[Dataset records]
┌──

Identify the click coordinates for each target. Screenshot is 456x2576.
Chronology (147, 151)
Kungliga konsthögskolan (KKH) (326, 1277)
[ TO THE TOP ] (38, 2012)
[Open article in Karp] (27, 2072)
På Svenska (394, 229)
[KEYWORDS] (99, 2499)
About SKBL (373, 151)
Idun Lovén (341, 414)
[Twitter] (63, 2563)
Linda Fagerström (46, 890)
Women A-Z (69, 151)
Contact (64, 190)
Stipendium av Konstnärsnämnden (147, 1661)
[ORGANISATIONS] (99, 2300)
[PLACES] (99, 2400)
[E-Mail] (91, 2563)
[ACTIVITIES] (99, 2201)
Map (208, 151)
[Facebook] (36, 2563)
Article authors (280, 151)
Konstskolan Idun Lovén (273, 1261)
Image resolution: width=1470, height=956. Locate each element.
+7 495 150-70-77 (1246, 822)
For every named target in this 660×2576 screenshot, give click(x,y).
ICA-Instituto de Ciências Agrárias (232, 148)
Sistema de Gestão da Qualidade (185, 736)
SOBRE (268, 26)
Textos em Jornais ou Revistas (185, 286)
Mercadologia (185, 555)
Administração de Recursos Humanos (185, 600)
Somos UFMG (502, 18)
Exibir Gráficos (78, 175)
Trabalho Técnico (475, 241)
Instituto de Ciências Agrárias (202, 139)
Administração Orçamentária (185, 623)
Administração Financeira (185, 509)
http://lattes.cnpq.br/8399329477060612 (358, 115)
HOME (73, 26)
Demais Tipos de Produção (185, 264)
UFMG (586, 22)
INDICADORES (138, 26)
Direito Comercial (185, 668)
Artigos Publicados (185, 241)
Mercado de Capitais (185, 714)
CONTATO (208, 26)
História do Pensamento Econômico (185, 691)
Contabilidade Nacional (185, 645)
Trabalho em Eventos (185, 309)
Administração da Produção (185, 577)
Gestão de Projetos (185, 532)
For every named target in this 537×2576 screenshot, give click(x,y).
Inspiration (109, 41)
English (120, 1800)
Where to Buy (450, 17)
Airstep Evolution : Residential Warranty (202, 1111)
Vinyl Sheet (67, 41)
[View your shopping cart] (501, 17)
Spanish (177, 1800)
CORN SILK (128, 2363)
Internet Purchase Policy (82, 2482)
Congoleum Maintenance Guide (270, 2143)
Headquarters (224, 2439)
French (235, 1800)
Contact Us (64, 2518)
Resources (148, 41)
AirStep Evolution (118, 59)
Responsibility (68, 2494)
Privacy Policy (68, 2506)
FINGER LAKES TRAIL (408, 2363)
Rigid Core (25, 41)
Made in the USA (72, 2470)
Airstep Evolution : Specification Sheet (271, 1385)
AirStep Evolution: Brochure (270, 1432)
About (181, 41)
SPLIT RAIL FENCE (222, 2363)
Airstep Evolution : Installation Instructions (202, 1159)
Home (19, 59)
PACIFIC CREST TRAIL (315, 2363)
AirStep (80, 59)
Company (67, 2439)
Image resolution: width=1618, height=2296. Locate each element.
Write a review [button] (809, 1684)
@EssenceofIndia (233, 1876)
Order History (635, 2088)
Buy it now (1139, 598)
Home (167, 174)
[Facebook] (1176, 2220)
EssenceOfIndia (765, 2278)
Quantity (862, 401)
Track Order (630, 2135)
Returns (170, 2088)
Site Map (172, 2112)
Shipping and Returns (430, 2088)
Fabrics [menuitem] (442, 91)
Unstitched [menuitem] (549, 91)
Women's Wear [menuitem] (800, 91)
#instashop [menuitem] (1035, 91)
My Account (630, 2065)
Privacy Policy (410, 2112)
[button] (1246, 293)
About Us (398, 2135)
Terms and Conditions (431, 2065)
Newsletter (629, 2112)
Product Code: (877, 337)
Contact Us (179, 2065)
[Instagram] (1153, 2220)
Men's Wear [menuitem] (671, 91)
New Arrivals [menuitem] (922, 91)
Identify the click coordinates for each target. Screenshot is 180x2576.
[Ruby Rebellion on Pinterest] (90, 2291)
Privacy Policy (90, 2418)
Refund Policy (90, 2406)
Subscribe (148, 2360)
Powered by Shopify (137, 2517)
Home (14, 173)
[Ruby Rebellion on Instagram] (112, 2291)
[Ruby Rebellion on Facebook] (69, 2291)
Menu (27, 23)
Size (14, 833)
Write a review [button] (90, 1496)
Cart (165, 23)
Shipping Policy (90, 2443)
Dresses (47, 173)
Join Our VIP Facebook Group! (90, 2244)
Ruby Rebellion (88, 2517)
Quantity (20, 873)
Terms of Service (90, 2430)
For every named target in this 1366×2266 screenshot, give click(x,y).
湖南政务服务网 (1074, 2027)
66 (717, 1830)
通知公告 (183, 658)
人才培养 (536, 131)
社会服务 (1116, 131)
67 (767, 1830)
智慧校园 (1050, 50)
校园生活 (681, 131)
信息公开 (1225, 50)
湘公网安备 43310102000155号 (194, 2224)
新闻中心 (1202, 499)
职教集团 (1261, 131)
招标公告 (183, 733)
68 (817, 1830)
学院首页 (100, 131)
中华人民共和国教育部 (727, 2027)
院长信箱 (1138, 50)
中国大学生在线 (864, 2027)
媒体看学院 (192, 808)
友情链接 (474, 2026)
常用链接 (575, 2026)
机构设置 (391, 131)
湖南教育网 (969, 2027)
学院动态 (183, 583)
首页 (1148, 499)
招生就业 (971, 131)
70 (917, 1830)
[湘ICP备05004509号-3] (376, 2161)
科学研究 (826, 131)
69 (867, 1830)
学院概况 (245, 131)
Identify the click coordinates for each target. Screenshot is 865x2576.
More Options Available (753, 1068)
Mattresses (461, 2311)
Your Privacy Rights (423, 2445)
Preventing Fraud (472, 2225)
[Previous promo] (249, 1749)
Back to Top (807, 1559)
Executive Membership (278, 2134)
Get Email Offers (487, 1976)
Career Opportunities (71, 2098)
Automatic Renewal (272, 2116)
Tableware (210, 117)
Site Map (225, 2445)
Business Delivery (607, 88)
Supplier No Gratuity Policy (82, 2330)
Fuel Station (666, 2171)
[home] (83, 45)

└──

• Task instructions: Restate word for word the entries above, starting at the line with "Direito Comercial (185, 668)" and ending at the line with "Privacy Policy (68, 2506)", inclusive, and no others.

• Exercise answer:
Direito Comercial (185, 668)
Artigos Publicados (185, 241)
Mercado de Capitais (185, 714)
CONTATO (208, 26)
História do Pensamento Econômico (185, 691)
Contabilidade Nacional (185, 645)
Trabalho em Eventos (185, 309)
Administração da Produção (185, 577)
Gestão de Projetos (185, 532)
For every named target in this 537×2576 screenshot, give click(x,y).
Inspiration (109, 41)
English (120, 1800)
Where to Buy (450, 17)
Airstep Evolution : Residential Warranty (202, 1111)
Vinyl Sheet (67, 41)
[View your shopping cart] (501, 17)
Spanish (177, 1800)
CORN SILK (128, 2363)
Internet Purchase Policy (82, 2482)
Congoleum Maintenance Guide (270, 2143)
Headquarters (224, 2439)
French (235, 1800)
Contact Us (64, 2518)
Resources (148, 41)
AirStep Evolution (118, 59)
Responsibility (68, 2494)
Privacy Policy (68, 2506)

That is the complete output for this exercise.